▶ _Task requirements_:
Rescale the data from the line containing "四季と易経 その十一 (9, 576)" through the end of the data, inclusive. Rewrite every line in that range, requests included, and multiply each coordinate in the answers by 2.4, rounding to whole numbers with halves rounded up.

▶ _Data to use_:
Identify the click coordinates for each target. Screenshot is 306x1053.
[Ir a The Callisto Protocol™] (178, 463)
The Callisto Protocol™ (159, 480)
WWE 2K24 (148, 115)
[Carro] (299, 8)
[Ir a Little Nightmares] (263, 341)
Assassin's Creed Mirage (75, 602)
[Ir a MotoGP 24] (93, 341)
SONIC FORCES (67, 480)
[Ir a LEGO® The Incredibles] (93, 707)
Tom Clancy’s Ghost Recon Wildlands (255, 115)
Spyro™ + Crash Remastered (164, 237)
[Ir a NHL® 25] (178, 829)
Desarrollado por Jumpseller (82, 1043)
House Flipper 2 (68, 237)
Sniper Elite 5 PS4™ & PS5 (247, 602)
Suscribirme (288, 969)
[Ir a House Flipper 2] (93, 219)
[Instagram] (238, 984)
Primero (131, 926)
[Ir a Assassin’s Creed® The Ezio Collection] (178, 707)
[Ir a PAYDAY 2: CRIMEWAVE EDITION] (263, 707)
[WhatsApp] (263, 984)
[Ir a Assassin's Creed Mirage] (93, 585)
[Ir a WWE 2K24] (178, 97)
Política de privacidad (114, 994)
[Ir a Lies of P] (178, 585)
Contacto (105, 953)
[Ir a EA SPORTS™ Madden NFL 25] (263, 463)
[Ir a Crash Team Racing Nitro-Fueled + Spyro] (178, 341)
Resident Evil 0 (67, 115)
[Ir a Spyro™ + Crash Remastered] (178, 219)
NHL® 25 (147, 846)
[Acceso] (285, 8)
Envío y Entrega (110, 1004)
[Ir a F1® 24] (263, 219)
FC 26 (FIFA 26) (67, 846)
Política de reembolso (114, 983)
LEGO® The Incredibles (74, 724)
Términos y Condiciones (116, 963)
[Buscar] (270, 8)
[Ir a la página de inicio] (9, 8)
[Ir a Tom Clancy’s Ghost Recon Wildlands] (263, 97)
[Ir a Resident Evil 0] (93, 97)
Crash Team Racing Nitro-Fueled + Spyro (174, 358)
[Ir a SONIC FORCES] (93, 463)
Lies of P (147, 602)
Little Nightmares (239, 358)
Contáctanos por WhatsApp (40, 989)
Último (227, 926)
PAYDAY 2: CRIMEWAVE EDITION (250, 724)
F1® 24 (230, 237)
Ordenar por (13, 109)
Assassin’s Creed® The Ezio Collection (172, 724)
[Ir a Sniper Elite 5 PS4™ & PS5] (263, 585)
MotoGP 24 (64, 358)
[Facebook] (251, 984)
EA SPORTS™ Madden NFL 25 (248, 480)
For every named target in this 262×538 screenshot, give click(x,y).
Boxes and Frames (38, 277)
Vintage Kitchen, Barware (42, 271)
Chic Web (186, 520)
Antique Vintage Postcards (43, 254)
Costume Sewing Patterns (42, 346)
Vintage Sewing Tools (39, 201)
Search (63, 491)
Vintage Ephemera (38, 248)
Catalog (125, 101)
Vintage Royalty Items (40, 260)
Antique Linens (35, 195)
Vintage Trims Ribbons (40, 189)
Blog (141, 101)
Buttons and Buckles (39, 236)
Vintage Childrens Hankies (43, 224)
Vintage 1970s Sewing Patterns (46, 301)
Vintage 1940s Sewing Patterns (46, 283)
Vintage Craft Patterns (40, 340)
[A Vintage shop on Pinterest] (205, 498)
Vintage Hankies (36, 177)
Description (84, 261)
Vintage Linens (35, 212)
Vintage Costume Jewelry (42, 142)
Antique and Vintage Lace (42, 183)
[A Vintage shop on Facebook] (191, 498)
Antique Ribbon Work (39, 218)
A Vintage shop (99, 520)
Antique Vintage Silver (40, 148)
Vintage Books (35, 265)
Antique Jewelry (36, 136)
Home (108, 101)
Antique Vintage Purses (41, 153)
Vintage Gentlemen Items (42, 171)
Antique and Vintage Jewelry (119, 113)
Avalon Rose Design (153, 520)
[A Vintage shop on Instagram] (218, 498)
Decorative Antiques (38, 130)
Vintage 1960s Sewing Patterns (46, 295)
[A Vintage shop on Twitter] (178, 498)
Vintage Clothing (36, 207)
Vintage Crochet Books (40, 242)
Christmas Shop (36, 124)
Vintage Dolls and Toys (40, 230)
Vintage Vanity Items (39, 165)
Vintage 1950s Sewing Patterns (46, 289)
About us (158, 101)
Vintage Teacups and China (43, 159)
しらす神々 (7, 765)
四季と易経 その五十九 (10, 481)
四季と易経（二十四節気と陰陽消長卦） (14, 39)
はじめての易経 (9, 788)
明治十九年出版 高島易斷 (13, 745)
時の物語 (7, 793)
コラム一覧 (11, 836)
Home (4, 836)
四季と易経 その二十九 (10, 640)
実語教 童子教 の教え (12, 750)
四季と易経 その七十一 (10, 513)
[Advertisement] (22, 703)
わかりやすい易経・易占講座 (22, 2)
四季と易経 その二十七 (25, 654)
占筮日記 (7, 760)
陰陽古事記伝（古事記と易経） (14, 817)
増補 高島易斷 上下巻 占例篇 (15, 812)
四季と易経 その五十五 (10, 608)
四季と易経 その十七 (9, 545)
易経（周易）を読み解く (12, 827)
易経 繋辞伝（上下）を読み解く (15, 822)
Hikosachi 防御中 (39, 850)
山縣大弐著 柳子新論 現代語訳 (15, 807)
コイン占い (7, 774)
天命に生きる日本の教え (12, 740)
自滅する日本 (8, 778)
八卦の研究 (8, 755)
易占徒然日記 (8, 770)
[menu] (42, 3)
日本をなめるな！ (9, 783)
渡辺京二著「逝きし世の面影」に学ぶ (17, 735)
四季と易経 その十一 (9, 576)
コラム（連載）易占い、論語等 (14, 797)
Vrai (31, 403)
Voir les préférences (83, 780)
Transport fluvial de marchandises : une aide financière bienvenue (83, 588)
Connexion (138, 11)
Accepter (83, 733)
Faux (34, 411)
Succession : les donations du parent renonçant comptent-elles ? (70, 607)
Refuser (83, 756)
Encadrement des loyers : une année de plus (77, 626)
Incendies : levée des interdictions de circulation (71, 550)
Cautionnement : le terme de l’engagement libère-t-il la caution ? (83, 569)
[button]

▶ _Solution to the exercise_:
四季と易経 その十一 (22, 1382)
コラム（連載）易占い、論語等 (34, 1913)
Vrai (74, 967)
Voir les préférences (199, 1872)
Transport fluvial de marchandises : une aide financière bienvenue (199, 1411)
Connexion (331, 26)
Accepter (199, 1759)
Faux (82, 986)
Succession : les donations du parent renonçant comptent-elles ? (168, 1457)
Refuser (199, 1814)
Encadrement des loyers : une année de plus (185, 1502)
Incendies : levée des interdictions de circulation (170, 1320)
Cautionnement : le terme de l’engagement libère-t-il la caution ? (199, 1366)
[button]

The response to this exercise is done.